Um novo estudo, realizado por investigadores da University College Cork, na Irlanda, concluiu que os confinamentos podem ter ajudado os recém-nascidos a protegerem-se de certos problemas de saúde, como alergias comuns, por exemplo.
De acordo com a equipa, os bebés que nasceram durante os períodos de confinamento desenvolveram alterações nas suas microbiotas intestinais que podem atuar como uma defesa contra determinadas doenças: de facto, os investigadores perceberam que estes bebés apresentam taxas mais baixas de alergias comuns em comparação com os bebés que nasceram antes do surgimento da pandemia de Covid-19
A microbiota intestinal é o conjunto de microrganismos que habita o intestino humano, composta por uma variedade de bactérias, vírus, fungos e outros microorganismos que coexistem no trato gastrointestinal, participando, por exemplo, na regulação do sistema imunológico.
Liam O’Mahony, professor de imunologia na University College Cork e um dos autores principais do estudo, explica, citado pela Sky News, que “embora todos nós comecemos a vida estéreis, as comunidades de micróbios benéficos que habitam o nosso intestino desenvolvem-se ao longo dos primeiros anos de vida”.

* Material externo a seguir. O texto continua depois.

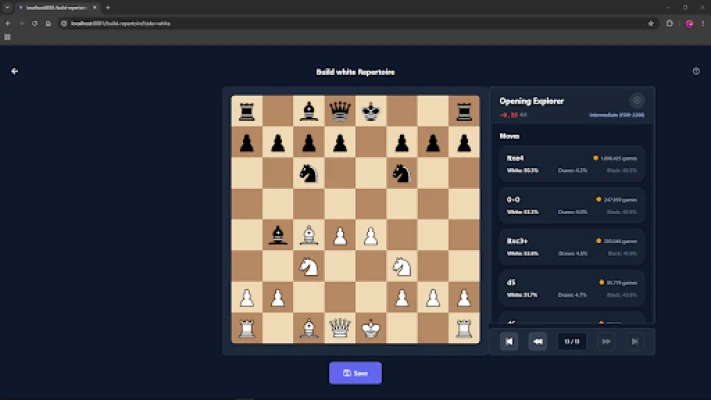Image resolution: width=711 pixels, height=400 pixels.
Task: Click the move counter field
Action: click(572, 342)
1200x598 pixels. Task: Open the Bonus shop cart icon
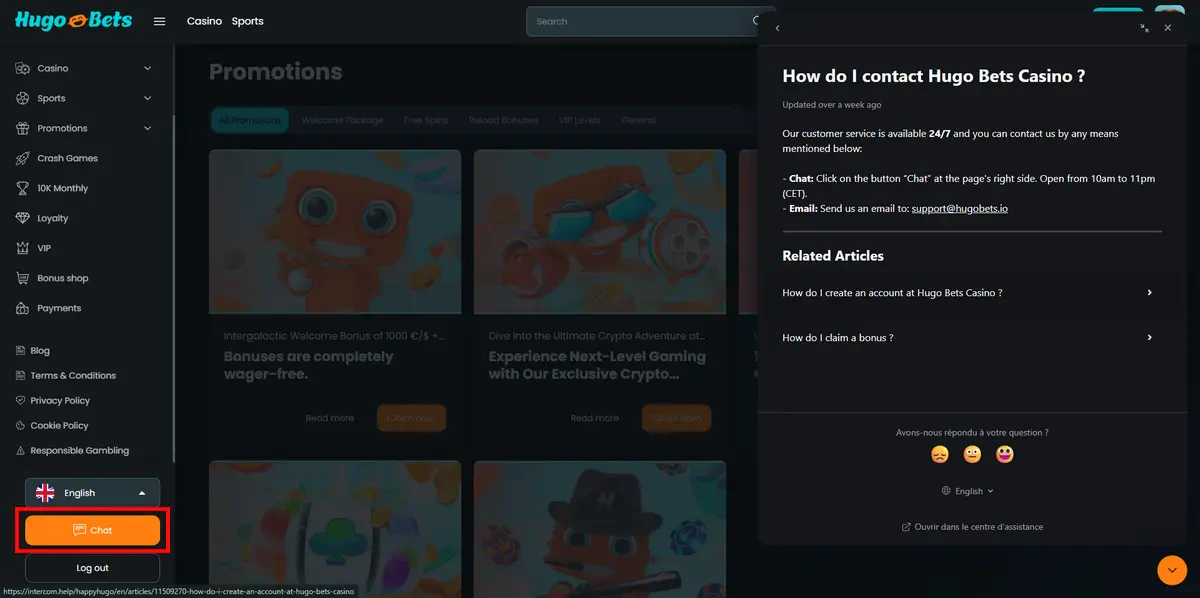pos(23,278)
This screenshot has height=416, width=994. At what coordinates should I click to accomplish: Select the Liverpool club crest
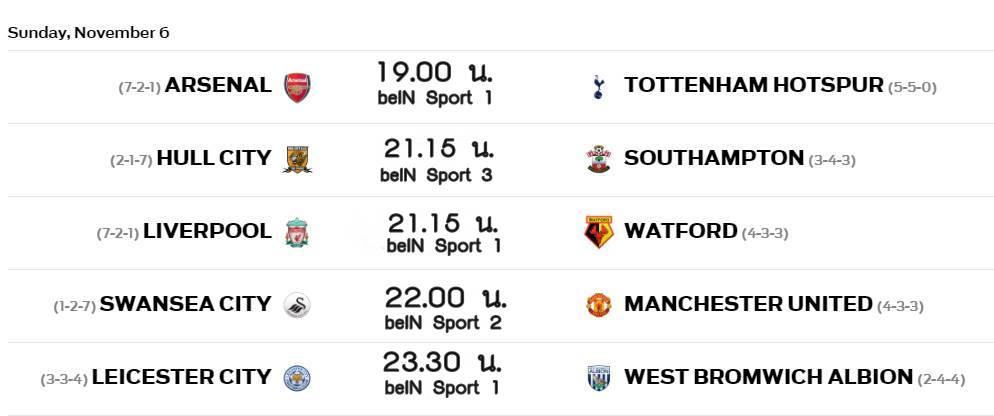297,232
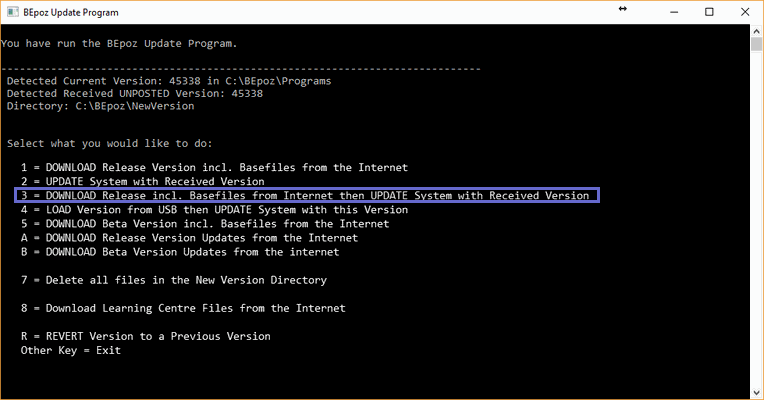
Task: Click option B DOWNLOAD Beta Version Updates
Action: [x=179, y=252]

A partir deste conhecimento, os investigadores analisaram amostras de fezes de mais de um grupo de 300 bebés nascidos nos primeiros três meses de pandemia. Além disso, estudaram amostras de fezes de outro grupo de bebés nascidos antes disso, comparando as amostras entre os dois: em ambos os grupos, foram recolhidas amostras aos seis, 12 e 24 meses e realizados testes de alergias aos 12 e 24 meses.

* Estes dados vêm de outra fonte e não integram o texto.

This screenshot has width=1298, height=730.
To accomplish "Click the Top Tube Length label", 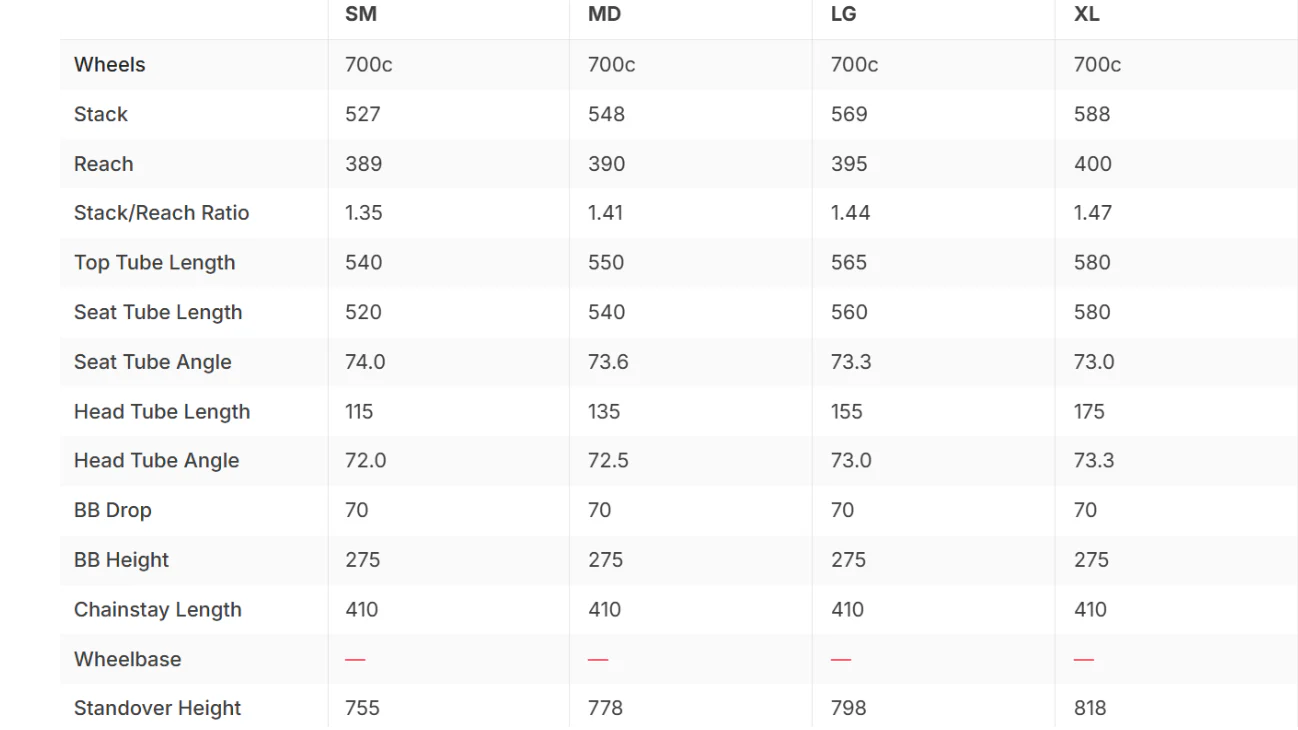I will click(155, 263).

A equipa realizou ainda questionários online para obter informações acerca da saúde geral e alimentação, por exemplo, de cada bebé, tendo concluído, depois de análise de todos os dados, que existiam diferenças significativas no desenvolvimento das suas microbiotas.
Publicado na revista Allergy, o estudo também concluiu que apenas cerca de 5% dos bebés que nasceram durante o confinamento tinham desenvolvido uma alergia alimentar durante o primeiro ano de idade; já no grupo dos bebés “pré-pandémicos”, esse valor foi de com 22,8 por cento.

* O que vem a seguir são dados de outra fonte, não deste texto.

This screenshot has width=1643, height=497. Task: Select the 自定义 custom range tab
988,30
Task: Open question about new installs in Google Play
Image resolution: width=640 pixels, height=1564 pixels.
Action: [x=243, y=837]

“Este estudo oferece uma nova perspetiva sobre o impacto do isolamento social no início da vida na microbiota intestinal”, afirma, citado pela Sky News, Jonathan Hourihane, pediatra e outro dos autores principais do estudo, acrescentando que “as taxas mais baixas de alergias entre os recém-nascidos durante o confinamento podem realçar o impacto do estilo de vida e dos fatores ambientais, como o uso frequente de antibióticos, no aumento das doenças alérgicas”.
Neste sentido, a equipa descobriu também que 17% dos bebés nascidos durante a pandemia tomaram antibiótico até ao primeiro ano, mas no outro grupo a percentagem era de cerca de 80 por cento. Isto pode ter-se devido ao facto de o primeiro grupo de bebés não ter sido tão exposto a outros humanos; por outro lado, estes bebés conseguiram “acumular” níveis mais elevados de bactérias benéficas, tais como as bifidobactérias, que desempenham papéis importantes na manutenção do equilíbrio microbiano no trato gastrointestinal, sendo umas das bactérias mais abundantes em bebés que estão a ser amamentados.
A equipa pretende voltar a examinar as crianças quando estas tiverem cinco anos, com o objetivo de analisar os possíveis impactos a longo prazo das mudanças registadas nas microbiotas intestinais.
O papel (ainda não totalmente conhecido) da microbiota intestinal no sistema imunológico
A microbiota intestinal desempenha um papel crucial no desenvolvimento e na regulação do sistema imunológico. Sabe-se que durante os primeiros anos de vida, a exposição a uma variedade de microrganismos ajuda a modular a resposta imunológica, treinando o sistema imunológico a distinguir entre substâncias inofensivas e patógenos.
Além disso, pode promover a tolerância imunológica, ajudando o sistema imunológico a evitar respostas exageradas a substâncias inofensivas e é importante na manutenção da integridade da barreira intestinal e na regulação da inflamação, já que disfunções na barreira intestinal podem permitir a entrada de substâncias estranhas e desencadear respostas imunológicas inadequadas, contribuindo para o desenvolvimento de alergias.
Contudo, embora estudos sugiram que um desequilíbrio na microbiota intestinal pode estar associado ao desenvolvimento de alergias, a continuidade da investigação é essencial para se compreenderem vários aspetos acerca deste tema.